Utilize este identificador para referenciar este registo: http://hdl.handle.net/10400.18/3355
Título: Trisomy 15 mosaicism: Challenges in prenatal diagnosis
Autor: Silva, Marisa
Alves, Cristina
Pedro, Sónia
Marques, Bárbara
Ferreira, Cristina
Furtado, José
Martins, Ana Teresa
Fernandes, Rosário
Correia, Joaquim
Correia, Hildeberto
Palavras-chave: Prenatal Diagnosis
Trisomy 15
Mosaicism
SNP Array
Doenças Genéticas
Data: Nov-2015
Editora: Wiley
Citação: Am J Med Genet A. 2015 Nov;167A(11):2847-50. doi: 10.1002/ajmg.a.37229. Epub 2015 Jun 30
Resumo: Trisomy 15 mosaicism (mosT15) has been described in fetuses and live-born infants [Christian et al., 1996; Redaelli et al., 2005], with most cases involving confined placental mosaicism (CPM) and meiotic non-disjunction (ND) [EUCROMIC, 1999]. Poor pregnancy outcome prognosis is associated with the presence of aneuploid cells, and there is also a risk of uniparental disomy 15 (UPD15) due to correction of the trisomic state to a disomic constitution. Trisomy or monosomy rescue, gamete complementation and postfertilization error are the main mechanisms leading to UPD and may cause heterodisomy (heteroUPD), isodisomy (isoUPD) or both, depending on the number of meiotic recombinations. The result of maternal (matUPD) and paternal (patUPD) UPD15 is Prader–Willi and Angelman syndrome, respectively, due to imprinting of chromosome region 15q11–15q13. UPD detection can only be achieved using molecular methodologies, such as methylation-specific assays (MSA) [Kotzot, 2008] and, more recently, genome-wide single nucleotide polymorphism (SNP) arrays [Conlin et al., 2010; Schroeder et al., 2013]. MSA allow for methylation pattern analysis of the chromosome regions of interest and SNP-arrays may provide information about copy number as well as UPD, in cases of isoUPD or isodisomy secondary to recombination.
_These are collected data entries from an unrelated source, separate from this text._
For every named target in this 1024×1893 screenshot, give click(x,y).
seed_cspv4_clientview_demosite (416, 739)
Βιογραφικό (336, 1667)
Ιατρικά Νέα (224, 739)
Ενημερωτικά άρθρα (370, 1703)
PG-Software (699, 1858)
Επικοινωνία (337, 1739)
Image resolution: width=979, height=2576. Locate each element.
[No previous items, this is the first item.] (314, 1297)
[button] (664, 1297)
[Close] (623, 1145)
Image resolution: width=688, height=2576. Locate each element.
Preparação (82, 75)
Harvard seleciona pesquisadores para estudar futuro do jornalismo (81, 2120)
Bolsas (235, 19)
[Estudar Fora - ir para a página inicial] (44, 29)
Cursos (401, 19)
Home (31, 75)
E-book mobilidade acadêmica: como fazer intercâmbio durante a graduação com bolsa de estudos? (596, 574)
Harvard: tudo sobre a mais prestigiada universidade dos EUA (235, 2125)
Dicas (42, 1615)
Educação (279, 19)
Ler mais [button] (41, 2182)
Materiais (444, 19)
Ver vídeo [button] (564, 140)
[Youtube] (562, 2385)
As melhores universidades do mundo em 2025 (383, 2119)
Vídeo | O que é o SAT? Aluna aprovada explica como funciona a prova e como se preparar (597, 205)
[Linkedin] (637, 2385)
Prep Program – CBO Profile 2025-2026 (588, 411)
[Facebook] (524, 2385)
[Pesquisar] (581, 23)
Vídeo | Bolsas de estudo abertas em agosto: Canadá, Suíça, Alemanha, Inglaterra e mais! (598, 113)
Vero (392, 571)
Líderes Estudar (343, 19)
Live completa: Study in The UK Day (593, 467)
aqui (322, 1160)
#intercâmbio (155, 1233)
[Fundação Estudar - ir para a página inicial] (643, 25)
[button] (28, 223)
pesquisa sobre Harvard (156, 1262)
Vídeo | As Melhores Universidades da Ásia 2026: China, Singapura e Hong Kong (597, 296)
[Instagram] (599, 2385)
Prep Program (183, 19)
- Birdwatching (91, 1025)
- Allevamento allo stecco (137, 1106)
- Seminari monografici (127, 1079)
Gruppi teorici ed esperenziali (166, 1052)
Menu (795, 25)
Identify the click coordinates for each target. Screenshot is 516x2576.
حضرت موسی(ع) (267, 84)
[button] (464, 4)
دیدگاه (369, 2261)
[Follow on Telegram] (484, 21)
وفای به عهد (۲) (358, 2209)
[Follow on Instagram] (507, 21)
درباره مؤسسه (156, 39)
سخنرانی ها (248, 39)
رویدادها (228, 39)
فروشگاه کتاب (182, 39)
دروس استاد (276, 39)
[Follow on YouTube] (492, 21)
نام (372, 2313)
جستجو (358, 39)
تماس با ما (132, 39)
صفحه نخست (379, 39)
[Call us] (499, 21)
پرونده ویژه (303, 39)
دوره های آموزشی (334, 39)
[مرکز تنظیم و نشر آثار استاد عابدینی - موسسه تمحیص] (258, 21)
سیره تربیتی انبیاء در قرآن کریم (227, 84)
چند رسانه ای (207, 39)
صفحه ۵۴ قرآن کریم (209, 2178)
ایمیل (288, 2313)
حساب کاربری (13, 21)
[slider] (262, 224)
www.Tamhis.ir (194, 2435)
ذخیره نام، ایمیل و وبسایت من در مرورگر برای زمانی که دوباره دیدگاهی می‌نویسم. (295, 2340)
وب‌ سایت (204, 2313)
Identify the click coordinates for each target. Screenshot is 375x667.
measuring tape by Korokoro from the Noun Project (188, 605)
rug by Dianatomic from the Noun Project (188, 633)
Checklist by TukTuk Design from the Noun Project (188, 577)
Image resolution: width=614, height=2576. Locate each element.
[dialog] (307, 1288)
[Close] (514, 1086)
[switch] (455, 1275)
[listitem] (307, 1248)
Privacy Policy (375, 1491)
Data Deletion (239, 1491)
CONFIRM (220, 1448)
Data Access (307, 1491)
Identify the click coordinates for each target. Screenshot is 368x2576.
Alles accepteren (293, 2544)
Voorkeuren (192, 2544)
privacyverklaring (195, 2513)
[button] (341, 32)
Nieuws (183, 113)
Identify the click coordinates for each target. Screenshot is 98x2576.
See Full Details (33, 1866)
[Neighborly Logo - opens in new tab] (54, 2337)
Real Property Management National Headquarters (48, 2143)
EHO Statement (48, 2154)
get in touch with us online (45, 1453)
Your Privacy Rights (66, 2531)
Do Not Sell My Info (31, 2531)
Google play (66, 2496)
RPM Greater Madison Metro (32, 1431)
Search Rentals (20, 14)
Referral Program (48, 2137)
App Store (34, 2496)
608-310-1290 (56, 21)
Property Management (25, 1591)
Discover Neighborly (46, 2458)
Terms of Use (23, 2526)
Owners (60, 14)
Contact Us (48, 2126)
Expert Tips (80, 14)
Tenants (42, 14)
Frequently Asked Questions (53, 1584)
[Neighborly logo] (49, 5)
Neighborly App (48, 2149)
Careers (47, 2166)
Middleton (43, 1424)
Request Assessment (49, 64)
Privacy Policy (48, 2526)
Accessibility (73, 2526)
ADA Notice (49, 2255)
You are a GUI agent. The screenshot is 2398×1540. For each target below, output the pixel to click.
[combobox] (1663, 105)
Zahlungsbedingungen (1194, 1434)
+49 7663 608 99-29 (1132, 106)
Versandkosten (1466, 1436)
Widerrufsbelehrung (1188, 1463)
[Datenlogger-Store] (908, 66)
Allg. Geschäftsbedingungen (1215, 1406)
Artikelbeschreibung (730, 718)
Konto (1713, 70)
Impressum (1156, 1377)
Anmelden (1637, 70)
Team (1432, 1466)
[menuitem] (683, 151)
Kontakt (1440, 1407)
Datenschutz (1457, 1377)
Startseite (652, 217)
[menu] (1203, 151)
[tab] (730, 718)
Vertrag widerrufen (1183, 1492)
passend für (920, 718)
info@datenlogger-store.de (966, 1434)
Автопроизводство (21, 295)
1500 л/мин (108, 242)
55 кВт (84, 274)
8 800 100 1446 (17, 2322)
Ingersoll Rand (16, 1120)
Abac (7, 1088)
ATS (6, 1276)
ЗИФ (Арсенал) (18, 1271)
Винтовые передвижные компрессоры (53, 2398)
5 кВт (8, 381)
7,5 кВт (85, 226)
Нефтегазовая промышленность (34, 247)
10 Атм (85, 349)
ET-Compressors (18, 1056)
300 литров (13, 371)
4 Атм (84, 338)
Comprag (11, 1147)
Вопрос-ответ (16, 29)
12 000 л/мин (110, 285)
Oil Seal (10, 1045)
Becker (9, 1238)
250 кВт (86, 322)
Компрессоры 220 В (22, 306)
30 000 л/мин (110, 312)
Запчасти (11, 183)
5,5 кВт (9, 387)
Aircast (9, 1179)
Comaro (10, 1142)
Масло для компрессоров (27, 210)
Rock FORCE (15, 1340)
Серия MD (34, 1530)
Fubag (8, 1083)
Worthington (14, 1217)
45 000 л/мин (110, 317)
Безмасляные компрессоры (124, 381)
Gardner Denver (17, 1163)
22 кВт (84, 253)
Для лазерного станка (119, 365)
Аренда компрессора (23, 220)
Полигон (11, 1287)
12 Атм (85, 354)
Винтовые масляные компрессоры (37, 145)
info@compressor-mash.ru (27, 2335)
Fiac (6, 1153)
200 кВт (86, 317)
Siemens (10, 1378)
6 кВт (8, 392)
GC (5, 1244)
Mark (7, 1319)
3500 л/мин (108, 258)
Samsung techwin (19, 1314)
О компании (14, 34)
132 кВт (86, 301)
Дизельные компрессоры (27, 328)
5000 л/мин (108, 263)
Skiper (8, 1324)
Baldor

HeteroUPD may also be diagnosed by SNParrays if parental and proband DNAs are analyzed in a trio [Conlin et al., 2010; Schroeder et al., 2013]. However, not all molecular methods are equally informative and when a mosaicism is present, especially in a prenatal setting, parent-of-origin analysis as well as karyotype–phenotype correlations become quite challenging. Here we report on a fetus with a CVS diagnosed mosT15 with different degrees of mosaicism found in different tissues and briefly discuss the challenges of prenatal diagnosis of UPD15. (...)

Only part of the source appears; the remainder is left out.